A mudança na legislação trabalhista que põe fim à escala de trabalho 6×1 está gerando apreensão no setor agropecuário brasileiro. A expectativa é de um aumento significativo nos custos de produção, impactando diretamente a rentabilidade dos produtores e, potencialmente, a estabilidade dos preços dos alimentos nas gôndolas dos supermercados.

Tradicionalmente utilizada em atividades que exigem continuidade, como a agricultura e pecuária, a escala 6×1 permitia seis dias de trabalho seguidos por um de descanso. Com a interpretação recente que equipara o descanso interjornadas ao repouso semanal remunerado, a prática passa a ser vista como inadequada, exigindo modelos de escala que garantam um dia de folga a cada cinco trabalhados (5×1) ou em outras configurações que aumentem a frequência do descanso.

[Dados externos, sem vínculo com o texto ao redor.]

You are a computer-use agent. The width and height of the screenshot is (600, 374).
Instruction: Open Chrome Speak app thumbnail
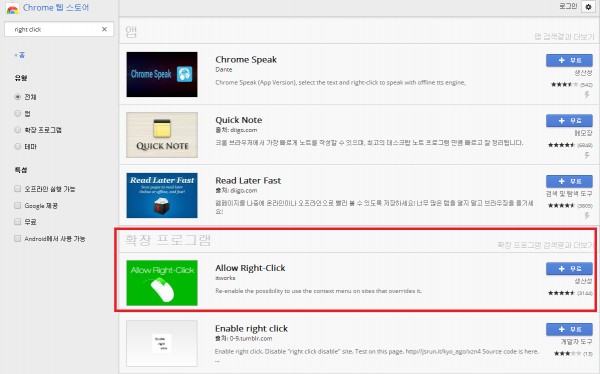click(162, 74)
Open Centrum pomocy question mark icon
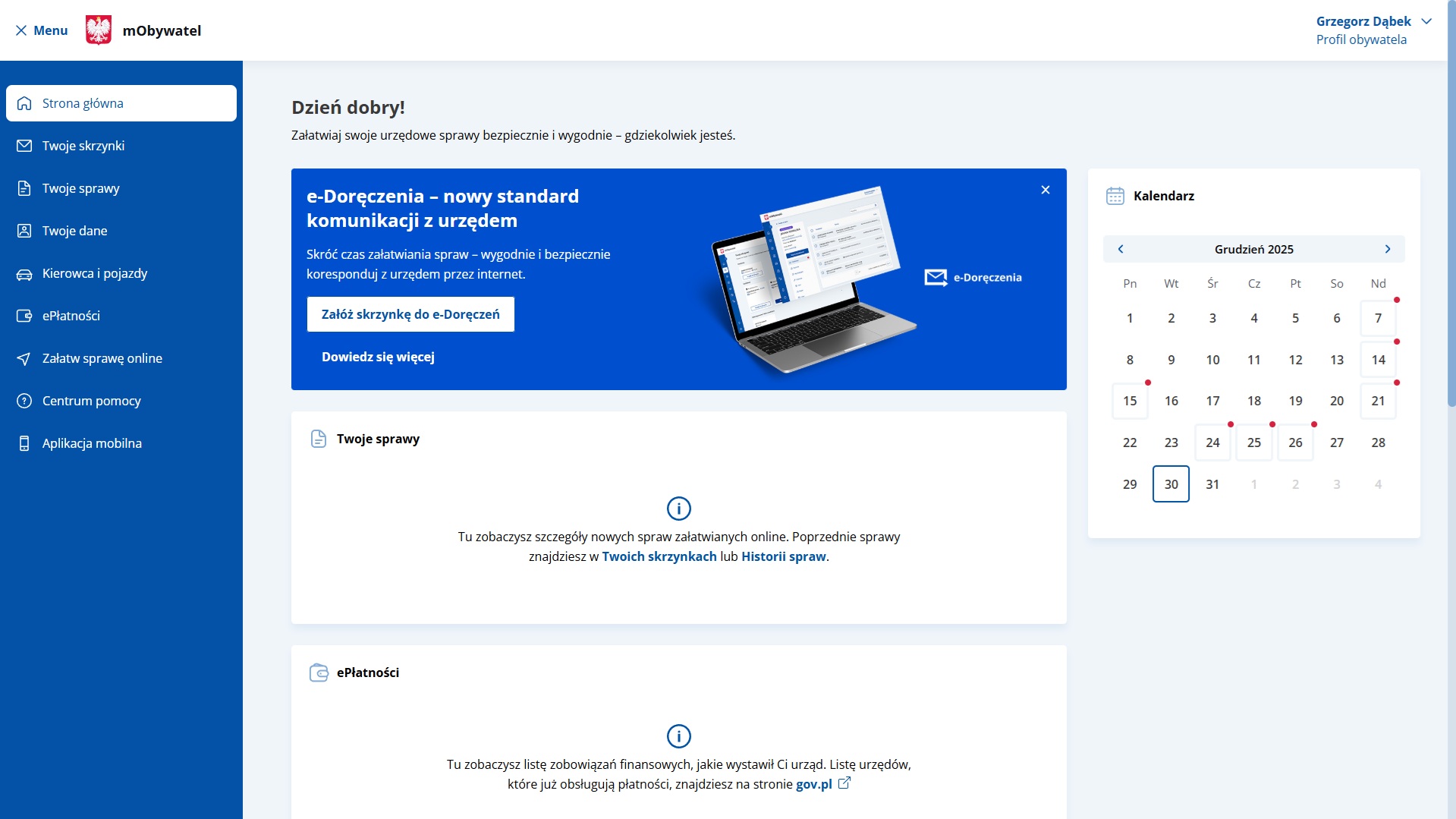Screen dimensions: 1456x819 pos(24,401)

Para o agronegócio, que opera em ciclos ininterruptos – da colheita ao cuidado com o gado, passando pelo processamento –, a adaptação não é simples. A necessidade de mais mão de obra ou o pagamento de horas extras para cobrir as folgas adicionais significa um acréscimo inevitável na folha de pagamentos. Setores como a avicultura, a suinocultura e a produção de leite, onde os animais demandam atenção diária, serão os primeiros a sentir o impacto.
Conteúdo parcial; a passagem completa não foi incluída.